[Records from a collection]
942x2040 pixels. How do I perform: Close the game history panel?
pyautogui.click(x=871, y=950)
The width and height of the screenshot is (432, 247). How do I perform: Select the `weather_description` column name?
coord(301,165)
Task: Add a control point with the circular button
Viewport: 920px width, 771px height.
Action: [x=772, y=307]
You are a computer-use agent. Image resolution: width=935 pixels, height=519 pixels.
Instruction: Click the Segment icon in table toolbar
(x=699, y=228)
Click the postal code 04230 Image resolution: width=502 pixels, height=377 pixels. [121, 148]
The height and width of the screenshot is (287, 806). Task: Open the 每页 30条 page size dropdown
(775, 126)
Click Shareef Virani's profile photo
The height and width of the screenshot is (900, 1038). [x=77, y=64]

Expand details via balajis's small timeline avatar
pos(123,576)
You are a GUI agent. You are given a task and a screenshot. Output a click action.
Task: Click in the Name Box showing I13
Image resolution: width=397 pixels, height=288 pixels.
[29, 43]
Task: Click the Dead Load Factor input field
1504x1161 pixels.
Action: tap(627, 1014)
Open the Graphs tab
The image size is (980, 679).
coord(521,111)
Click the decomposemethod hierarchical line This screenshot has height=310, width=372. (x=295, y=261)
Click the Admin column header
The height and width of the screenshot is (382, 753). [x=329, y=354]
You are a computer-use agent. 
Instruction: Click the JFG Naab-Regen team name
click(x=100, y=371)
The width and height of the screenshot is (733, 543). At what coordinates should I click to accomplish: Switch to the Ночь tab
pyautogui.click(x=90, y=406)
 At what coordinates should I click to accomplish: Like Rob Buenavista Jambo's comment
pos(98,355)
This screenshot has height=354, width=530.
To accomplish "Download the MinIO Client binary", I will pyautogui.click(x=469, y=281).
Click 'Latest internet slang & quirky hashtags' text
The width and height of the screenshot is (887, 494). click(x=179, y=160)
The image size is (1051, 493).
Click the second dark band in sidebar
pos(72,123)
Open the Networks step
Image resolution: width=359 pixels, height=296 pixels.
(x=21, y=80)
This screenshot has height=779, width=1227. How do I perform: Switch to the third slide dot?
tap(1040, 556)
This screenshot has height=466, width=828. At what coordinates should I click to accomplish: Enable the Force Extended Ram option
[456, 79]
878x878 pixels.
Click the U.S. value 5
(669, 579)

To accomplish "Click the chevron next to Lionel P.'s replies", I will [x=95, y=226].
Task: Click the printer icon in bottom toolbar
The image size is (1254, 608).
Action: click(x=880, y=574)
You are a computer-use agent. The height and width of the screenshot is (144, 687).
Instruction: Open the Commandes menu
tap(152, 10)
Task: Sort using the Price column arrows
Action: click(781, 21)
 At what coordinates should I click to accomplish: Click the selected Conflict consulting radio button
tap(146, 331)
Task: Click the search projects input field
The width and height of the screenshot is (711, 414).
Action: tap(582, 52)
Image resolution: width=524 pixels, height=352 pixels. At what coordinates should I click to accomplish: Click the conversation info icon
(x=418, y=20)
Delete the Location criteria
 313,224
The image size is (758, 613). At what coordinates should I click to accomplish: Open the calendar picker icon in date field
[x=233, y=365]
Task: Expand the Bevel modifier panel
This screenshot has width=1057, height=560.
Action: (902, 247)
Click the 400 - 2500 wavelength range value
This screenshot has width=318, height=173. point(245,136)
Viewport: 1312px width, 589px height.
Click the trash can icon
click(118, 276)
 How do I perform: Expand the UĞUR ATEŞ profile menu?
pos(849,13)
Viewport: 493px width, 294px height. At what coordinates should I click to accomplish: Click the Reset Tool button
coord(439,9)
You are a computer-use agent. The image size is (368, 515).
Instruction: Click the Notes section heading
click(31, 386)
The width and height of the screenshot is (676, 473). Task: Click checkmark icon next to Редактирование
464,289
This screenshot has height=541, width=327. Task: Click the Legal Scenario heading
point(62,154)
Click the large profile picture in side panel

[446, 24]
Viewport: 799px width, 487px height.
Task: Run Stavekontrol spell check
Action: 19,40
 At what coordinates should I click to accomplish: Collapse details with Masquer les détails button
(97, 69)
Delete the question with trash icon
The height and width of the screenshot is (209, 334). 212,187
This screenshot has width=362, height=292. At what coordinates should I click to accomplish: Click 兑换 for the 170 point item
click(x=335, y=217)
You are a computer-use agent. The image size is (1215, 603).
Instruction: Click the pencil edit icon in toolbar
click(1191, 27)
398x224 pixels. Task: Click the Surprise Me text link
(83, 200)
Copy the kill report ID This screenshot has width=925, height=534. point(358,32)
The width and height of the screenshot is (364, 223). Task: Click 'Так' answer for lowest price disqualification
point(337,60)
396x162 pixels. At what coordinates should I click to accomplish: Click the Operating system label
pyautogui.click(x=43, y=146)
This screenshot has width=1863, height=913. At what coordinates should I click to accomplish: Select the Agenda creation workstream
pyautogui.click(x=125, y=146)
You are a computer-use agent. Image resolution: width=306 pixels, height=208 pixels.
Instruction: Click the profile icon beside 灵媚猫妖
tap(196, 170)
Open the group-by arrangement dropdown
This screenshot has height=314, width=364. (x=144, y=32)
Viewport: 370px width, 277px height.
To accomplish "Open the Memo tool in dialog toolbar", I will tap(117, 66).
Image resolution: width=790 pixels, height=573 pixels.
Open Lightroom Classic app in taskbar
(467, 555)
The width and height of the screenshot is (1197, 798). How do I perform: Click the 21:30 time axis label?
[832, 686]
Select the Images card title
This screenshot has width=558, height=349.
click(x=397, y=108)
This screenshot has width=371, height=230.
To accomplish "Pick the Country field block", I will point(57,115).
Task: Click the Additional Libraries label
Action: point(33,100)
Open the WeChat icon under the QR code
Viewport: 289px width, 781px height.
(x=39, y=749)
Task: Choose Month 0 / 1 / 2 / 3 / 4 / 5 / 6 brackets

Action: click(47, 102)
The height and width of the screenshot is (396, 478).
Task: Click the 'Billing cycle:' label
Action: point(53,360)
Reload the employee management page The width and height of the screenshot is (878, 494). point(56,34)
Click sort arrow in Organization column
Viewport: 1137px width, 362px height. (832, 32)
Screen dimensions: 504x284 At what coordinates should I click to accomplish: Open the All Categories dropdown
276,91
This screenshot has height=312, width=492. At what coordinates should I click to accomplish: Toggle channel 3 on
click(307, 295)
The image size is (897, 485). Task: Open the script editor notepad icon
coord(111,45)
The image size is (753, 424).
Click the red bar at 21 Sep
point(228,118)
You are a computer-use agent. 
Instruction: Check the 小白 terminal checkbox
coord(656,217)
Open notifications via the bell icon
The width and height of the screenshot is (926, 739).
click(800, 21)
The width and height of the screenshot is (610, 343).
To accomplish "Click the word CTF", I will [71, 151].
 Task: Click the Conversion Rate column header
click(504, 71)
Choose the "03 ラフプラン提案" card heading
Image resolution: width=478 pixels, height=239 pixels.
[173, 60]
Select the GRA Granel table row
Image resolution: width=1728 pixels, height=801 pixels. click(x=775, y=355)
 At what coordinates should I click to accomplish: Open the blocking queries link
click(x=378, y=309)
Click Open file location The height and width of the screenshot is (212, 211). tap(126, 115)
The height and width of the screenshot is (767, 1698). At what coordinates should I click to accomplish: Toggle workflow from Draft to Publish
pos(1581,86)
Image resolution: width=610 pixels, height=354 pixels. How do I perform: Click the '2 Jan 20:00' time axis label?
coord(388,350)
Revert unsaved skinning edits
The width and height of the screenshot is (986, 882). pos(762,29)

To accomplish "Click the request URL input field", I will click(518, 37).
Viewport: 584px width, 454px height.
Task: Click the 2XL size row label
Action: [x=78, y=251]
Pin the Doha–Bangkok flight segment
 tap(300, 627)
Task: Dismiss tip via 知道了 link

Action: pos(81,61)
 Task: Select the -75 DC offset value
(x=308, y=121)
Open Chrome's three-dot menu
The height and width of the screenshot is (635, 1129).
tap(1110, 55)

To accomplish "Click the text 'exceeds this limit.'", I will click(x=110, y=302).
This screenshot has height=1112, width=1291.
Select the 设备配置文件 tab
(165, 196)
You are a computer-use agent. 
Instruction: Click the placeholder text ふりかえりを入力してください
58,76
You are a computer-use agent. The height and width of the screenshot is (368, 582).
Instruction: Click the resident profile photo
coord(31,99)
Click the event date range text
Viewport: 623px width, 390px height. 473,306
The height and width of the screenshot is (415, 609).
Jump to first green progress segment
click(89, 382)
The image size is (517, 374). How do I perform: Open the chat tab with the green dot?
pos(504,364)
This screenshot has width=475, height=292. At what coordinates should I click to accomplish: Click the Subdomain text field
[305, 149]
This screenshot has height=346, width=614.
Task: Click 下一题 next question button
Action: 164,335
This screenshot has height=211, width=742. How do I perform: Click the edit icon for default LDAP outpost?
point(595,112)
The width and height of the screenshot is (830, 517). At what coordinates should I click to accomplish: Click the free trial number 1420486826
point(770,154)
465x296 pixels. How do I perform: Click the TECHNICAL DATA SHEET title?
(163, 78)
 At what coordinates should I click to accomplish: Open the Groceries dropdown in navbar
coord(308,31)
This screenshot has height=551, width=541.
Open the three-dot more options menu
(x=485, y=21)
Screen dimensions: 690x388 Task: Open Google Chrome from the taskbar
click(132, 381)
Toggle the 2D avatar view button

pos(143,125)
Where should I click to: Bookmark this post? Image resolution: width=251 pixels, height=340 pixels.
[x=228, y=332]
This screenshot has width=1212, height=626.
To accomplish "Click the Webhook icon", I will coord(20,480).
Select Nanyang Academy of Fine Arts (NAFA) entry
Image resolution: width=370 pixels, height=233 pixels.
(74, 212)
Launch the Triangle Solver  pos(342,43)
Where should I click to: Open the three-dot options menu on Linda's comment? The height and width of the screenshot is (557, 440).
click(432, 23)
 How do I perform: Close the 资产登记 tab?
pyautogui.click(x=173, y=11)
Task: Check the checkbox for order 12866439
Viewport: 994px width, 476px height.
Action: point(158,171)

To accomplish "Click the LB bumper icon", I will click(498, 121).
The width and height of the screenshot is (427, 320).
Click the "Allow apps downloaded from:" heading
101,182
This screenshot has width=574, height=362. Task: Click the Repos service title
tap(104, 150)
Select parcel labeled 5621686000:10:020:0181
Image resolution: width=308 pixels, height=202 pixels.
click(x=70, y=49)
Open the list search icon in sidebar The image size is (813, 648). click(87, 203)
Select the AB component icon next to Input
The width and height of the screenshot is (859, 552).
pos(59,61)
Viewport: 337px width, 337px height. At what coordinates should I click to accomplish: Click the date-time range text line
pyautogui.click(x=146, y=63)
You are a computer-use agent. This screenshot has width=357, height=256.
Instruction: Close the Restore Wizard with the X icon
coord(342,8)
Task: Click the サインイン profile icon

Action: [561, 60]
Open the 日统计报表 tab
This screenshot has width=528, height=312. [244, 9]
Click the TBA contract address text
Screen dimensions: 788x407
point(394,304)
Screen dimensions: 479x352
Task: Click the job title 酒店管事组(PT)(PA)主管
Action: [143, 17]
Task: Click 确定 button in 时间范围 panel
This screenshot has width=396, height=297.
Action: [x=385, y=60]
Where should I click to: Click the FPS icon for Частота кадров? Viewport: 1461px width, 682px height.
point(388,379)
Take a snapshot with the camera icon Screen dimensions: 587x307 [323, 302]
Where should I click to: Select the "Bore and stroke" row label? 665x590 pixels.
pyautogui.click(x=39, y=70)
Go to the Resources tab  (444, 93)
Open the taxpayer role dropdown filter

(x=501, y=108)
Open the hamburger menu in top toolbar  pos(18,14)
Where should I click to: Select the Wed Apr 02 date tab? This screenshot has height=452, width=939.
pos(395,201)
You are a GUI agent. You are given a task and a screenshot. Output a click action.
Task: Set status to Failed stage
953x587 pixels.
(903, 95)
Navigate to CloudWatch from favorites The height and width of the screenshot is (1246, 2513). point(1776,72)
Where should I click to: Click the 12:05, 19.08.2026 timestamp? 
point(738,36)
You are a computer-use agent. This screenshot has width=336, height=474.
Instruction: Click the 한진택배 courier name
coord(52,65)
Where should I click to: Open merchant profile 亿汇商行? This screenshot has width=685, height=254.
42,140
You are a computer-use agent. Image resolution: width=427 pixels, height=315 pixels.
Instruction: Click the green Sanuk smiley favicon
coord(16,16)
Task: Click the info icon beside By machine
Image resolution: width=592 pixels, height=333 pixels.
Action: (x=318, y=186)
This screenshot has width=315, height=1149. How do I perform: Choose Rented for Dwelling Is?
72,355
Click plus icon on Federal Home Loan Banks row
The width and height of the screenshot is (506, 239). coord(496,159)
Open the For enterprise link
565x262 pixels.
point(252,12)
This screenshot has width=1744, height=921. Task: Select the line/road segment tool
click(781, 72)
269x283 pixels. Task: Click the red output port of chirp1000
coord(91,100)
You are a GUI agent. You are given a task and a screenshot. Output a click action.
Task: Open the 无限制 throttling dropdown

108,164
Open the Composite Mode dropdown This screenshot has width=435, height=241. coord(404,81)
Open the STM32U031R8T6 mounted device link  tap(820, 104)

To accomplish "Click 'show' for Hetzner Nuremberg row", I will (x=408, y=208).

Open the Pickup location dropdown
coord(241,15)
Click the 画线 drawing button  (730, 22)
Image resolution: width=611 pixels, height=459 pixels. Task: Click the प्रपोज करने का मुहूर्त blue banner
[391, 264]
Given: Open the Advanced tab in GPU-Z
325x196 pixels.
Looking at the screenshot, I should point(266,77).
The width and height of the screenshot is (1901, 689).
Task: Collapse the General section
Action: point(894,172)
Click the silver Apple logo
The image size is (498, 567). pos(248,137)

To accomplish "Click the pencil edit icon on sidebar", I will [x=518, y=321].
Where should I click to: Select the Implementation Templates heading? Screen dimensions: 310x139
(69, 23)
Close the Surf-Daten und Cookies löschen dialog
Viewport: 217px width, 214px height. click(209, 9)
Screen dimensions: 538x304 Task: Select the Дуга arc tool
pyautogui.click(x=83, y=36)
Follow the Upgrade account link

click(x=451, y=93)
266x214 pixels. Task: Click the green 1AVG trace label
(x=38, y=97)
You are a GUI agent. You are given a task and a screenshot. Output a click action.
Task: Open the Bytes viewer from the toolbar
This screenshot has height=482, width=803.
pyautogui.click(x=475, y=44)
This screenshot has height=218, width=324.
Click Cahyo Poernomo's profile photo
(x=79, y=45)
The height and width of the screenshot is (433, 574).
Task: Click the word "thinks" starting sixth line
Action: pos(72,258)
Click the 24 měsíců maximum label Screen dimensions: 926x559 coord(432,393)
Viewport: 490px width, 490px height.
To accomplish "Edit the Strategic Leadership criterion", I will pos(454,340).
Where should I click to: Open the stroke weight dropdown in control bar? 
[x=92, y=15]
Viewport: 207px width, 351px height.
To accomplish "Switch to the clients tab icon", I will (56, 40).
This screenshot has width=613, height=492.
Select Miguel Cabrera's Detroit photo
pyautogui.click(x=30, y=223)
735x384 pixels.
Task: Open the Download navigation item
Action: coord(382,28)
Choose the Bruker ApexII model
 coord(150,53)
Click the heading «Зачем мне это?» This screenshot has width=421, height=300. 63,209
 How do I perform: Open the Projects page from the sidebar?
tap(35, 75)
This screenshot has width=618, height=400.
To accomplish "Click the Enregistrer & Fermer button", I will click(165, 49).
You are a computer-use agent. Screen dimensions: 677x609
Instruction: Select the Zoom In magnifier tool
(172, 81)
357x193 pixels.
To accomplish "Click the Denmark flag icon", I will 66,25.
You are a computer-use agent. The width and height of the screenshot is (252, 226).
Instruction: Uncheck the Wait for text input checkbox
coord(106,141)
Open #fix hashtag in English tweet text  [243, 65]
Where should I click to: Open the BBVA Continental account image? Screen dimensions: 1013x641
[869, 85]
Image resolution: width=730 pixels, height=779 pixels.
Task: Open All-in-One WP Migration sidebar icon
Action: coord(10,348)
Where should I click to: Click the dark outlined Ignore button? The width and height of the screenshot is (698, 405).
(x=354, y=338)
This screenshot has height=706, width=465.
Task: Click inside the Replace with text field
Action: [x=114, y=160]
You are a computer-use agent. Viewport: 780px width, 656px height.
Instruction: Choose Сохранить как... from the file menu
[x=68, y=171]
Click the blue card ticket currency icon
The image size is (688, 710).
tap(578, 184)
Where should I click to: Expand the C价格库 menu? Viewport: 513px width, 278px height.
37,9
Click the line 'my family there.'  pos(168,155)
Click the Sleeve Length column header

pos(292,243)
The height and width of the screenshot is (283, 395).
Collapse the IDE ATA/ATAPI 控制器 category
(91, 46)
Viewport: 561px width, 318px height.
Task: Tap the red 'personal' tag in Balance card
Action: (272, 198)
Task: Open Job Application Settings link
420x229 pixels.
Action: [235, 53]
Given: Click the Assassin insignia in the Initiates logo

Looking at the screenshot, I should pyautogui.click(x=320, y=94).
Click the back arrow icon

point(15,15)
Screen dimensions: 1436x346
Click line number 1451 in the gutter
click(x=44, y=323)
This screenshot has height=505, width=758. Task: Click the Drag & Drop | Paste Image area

- REQUIRED WORK:
State only the number of lines above that contain the word "search".

- ANSWER SECTION:
2